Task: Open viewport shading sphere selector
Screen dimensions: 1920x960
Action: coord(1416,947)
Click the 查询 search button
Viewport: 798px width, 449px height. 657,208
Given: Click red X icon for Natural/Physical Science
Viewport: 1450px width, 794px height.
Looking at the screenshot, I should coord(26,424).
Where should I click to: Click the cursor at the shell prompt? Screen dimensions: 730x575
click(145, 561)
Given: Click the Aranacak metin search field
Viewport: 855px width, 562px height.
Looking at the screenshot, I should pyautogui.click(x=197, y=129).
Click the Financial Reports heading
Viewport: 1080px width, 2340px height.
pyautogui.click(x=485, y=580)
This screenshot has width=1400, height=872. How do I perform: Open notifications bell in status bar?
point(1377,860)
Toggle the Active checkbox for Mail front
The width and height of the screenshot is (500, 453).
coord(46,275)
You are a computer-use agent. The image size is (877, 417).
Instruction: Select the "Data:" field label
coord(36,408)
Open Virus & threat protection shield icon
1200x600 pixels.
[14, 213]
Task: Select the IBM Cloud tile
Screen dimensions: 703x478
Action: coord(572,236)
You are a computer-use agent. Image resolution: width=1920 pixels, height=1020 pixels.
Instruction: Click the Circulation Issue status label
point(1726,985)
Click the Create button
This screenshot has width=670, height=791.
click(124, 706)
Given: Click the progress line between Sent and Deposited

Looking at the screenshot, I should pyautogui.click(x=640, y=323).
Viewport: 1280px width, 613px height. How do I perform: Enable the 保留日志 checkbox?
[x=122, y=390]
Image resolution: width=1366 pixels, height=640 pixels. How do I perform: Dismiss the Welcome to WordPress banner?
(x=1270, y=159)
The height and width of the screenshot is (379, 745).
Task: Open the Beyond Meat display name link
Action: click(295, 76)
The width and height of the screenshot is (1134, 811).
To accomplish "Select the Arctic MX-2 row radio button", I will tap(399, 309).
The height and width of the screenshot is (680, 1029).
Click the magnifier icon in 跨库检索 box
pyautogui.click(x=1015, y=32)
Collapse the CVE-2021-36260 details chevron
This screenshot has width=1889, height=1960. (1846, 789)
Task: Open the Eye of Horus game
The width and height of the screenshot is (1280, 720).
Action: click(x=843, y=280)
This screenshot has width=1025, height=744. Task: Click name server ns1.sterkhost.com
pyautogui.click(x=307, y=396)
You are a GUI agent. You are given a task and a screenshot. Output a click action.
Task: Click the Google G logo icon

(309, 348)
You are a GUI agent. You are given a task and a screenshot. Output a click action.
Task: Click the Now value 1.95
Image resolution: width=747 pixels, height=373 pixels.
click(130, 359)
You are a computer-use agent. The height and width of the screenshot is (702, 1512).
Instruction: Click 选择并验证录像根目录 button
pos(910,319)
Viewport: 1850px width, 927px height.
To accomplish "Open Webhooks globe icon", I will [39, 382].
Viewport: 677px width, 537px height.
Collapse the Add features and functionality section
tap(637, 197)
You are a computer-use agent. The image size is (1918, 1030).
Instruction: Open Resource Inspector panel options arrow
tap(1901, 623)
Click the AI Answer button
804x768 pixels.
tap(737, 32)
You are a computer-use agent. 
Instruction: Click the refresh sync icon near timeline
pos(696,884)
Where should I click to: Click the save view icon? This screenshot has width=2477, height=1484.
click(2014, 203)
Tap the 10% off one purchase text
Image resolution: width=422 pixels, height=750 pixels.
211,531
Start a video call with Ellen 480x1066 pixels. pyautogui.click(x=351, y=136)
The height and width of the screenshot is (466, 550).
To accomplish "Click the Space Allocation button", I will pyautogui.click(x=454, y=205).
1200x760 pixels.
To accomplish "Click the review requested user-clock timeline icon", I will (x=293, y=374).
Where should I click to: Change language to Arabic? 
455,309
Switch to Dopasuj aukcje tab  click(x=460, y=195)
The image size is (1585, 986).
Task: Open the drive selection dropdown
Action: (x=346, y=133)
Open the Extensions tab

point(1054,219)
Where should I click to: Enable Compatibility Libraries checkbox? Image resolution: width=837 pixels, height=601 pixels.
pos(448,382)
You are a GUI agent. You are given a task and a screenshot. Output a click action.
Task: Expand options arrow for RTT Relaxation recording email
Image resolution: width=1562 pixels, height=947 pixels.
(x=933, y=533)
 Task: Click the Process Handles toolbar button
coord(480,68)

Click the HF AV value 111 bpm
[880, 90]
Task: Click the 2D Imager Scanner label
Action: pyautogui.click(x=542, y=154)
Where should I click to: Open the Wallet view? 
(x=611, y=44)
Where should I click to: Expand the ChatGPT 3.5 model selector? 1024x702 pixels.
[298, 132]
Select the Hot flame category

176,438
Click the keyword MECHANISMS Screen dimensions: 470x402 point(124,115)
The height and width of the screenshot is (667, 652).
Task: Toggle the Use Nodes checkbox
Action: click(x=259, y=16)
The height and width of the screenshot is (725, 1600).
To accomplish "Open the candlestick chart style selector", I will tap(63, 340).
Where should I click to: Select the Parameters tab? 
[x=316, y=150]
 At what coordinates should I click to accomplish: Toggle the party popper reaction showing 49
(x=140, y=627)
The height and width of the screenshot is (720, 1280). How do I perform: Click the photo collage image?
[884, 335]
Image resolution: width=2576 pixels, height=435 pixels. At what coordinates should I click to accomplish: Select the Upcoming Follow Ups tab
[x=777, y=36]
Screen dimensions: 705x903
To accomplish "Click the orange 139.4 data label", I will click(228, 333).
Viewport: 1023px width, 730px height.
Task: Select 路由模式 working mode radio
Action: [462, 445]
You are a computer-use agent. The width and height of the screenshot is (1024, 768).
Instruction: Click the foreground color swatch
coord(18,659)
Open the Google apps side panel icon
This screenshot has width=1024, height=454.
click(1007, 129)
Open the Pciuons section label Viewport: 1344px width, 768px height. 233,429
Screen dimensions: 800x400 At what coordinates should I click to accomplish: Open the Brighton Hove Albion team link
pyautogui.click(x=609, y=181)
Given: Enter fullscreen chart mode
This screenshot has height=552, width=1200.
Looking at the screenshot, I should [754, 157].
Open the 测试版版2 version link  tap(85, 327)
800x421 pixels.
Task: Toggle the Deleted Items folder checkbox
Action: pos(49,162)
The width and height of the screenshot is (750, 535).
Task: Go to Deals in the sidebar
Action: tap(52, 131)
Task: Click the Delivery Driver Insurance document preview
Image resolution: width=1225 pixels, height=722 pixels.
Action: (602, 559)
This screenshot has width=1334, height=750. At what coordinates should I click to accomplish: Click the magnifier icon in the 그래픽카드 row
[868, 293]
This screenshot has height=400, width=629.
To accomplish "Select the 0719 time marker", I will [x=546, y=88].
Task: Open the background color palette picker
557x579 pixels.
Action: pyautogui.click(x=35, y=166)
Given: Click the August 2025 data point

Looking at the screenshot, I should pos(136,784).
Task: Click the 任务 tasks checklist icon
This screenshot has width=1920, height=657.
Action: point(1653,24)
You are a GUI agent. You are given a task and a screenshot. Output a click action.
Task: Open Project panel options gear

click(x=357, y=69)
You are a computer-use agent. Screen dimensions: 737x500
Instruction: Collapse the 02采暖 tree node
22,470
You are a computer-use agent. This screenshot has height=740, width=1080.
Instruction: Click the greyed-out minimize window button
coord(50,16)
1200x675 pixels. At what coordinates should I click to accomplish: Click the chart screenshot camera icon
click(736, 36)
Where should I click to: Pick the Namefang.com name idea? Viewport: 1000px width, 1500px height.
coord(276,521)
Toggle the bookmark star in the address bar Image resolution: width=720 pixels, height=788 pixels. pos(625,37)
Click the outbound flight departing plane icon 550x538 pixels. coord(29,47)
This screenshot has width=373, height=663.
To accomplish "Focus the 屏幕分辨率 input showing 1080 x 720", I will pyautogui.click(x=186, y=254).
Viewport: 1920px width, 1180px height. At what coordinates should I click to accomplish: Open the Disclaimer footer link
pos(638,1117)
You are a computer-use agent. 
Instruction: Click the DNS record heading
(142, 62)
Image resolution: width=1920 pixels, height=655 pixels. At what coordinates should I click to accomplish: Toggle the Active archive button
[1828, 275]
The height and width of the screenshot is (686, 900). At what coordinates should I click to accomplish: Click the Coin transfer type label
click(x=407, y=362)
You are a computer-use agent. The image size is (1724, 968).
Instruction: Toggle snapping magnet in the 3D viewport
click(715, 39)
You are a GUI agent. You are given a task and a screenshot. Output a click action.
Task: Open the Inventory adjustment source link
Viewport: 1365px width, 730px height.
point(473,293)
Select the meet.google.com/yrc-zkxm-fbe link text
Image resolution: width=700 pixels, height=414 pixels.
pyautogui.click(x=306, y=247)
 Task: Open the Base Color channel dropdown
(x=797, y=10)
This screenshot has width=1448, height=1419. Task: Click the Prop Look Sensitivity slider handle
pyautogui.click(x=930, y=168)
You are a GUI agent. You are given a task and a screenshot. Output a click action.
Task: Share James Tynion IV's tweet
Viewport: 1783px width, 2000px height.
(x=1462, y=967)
============================================================
* **What the task asks**
The answer is each line in which the word "computer" occurs, copied from the material above.

* **Answer space**
You are a computer-use agent. The image size is (877, 417).
You are a computer-use agent. Image resolution: width=1920 pixels, height=1020 pixels.
You are a computer-use agent. The height and width of the screenshot is (702, 1512).
You are a computer-use agent. The image size is (1918, 1030).
You are a computer-use agent. 
You are a computer-use agent. The width and height of the screenshot is (1024, 768).
You are a computer-use agent. Screen dimensions: 737x500
You are a computer-use agent. This screenshot has height=740, width=1080.
You are a computer-use agent. 
You are a computer-use agent. The image size is (1724, 968).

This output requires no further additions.